64 bytes from 127.0.0.1: icmp_seq=1 ttl=64 time=0.030 ms
Pinging the Default Gateway
This confirms if the local device can reach the router that serves as the gateway to other networks.
In this test, users most often utilize the default gateway address because the router typically remains operational at all times. If the default gateway address fails to respond, users can send a ping to the IP address of another operational host within the local network.
So either the default gateway or another host responds, then the local host can successfully communicate over the local network. If the default gateway does not respond but another host does, this could indicate a problem with the router interface serving as the default gateway.
$ ping <gateway_IPv4_or_IPv6>
PING <gateway_IPv4_or_IPv6> (<gateway_IPv4_or_IPv6>) 56(84) bytes of data.
64 bytes from <gateway_IPv4_or_IPv6>: icmp_seq=1 ttl=64 time=0.520 ms
Pinging a Remote Host
It helps assess the connectivity between your device and another host on the network or the internet.
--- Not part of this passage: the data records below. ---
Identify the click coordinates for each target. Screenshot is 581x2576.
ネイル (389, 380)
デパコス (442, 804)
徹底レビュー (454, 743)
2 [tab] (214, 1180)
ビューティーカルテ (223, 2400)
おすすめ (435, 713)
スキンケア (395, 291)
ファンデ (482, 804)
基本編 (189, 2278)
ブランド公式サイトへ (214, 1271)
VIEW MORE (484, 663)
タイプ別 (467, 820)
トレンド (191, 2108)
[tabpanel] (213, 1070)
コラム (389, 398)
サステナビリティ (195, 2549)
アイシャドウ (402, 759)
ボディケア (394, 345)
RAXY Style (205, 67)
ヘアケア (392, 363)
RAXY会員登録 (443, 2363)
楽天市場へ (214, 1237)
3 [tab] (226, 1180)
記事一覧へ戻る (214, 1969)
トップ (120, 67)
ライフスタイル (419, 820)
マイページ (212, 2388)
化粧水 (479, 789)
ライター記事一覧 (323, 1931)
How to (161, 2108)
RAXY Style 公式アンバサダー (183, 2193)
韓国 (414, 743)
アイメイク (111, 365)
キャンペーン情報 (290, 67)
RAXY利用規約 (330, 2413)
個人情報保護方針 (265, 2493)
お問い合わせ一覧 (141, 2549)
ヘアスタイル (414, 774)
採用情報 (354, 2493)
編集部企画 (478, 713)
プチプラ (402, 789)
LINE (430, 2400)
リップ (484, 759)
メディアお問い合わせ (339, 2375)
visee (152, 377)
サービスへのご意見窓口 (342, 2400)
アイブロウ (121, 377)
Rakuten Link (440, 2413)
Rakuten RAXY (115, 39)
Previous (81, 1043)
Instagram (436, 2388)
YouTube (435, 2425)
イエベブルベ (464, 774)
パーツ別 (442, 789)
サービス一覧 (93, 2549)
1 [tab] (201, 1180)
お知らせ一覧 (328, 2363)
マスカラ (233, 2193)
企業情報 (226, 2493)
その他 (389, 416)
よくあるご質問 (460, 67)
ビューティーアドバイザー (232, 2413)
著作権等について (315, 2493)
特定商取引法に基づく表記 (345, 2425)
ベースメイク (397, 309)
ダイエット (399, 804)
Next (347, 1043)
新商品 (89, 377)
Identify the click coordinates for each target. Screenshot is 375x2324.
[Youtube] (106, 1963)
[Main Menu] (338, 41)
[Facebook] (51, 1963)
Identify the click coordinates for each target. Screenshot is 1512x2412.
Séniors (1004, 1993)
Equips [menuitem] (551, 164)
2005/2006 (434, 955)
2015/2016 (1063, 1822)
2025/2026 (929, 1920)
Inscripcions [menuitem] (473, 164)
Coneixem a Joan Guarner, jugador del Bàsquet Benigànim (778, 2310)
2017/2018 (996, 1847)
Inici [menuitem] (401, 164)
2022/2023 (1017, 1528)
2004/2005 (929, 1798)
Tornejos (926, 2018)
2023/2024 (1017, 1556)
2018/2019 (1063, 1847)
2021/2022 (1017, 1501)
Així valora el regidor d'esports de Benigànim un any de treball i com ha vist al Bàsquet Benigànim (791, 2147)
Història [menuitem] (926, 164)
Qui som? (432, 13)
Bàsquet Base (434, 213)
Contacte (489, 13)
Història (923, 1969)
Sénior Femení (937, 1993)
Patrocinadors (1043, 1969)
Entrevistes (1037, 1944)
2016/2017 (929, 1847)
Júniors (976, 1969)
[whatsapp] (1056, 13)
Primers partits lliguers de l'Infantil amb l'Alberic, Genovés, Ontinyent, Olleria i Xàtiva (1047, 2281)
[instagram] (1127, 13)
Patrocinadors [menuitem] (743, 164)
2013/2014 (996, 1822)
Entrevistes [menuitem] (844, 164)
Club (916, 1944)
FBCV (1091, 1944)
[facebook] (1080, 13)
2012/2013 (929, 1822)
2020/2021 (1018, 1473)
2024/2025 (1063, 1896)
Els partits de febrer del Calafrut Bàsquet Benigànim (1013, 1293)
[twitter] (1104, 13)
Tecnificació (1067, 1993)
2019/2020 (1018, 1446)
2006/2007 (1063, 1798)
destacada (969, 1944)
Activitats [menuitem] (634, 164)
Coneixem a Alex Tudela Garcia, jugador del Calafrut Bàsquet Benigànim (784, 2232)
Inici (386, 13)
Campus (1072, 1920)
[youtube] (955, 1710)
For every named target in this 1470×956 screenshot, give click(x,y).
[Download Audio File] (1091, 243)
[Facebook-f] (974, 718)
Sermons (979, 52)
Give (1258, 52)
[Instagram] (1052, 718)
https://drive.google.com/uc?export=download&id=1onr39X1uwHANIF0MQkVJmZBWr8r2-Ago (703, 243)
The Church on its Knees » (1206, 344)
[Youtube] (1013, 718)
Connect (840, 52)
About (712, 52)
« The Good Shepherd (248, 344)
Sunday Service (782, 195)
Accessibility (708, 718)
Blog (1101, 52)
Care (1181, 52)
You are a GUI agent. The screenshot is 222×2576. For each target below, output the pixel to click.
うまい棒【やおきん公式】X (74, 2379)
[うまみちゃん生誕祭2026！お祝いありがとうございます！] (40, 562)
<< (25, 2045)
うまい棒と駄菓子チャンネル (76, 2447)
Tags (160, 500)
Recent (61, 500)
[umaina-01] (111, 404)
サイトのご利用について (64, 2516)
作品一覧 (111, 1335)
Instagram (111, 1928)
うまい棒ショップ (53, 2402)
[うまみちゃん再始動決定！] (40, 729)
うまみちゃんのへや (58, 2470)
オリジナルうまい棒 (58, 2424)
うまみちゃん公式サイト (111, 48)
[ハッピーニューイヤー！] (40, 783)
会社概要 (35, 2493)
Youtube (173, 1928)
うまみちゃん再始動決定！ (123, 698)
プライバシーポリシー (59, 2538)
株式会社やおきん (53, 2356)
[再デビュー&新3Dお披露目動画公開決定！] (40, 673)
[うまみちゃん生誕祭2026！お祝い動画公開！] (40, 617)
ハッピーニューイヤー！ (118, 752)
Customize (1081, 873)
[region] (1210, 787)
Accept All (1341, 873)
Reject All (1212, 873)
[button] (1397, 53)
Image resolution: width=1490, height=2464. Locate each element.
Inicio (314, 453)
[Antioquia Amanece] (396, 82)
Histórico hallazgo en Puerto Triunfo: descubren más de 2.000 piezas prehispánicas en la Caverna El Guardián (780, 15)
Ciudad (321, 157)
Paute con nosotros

If this ping is successful, the operation of a large piece of the internetwork can be verified. A successful ping across the internetwork confirms communication on the local network, the operation of the router serving as the default gateway, and the operation of all other routers that might be in the path between the local network and the network of the remote host.
Additionally, the functionality of the remote host can be verified. So, if the remote host could not communicate outside of its local network, it would not have responded.
$ ping <remote_host_IPv4_or_IPv6>
PING <remote_host_IPv4_or_IPv6> (<remote_host_IPv4_or_IPv6>) 56(84) bytes of data.
64 bytes from <remote_host_IPv4_or_IPv6>: icmp_seq=1 ttl=55 time=20.1 ms
Using Traceroute to Test the Path
Traceroute is a diagnostic tool that displays the route (path) and measures transit delays of packets across an IP network.
$ traceroute <destination_IPv4_or_IPv6>
Traceroute illustrates the path taken by packets to reach the specified destination, showcasing the intermediate hops and their response times.
Round Trip Time (RTT)
Using traceroute provides round-trip time for each hop along the path and indicates if a hop fails to respond. The round-trip time is the time a packet takes to reach the remote host and for the response from the host to return.
IPv4 TTL and IPv6 Hop Limit
Traceroute makes use of a function of the TTL field in IPv4 and the Hop Limit field in IPv6 in the Layer 3 headers, along with the ICMP Time Exceeded message.
In conclusion, understanding ICMP messages and utilizing tools like ping and traceroute aids in diagnosing network issues, ensuring robust connectivity and effective troubleshooting within IPv4 and IPv6 environments.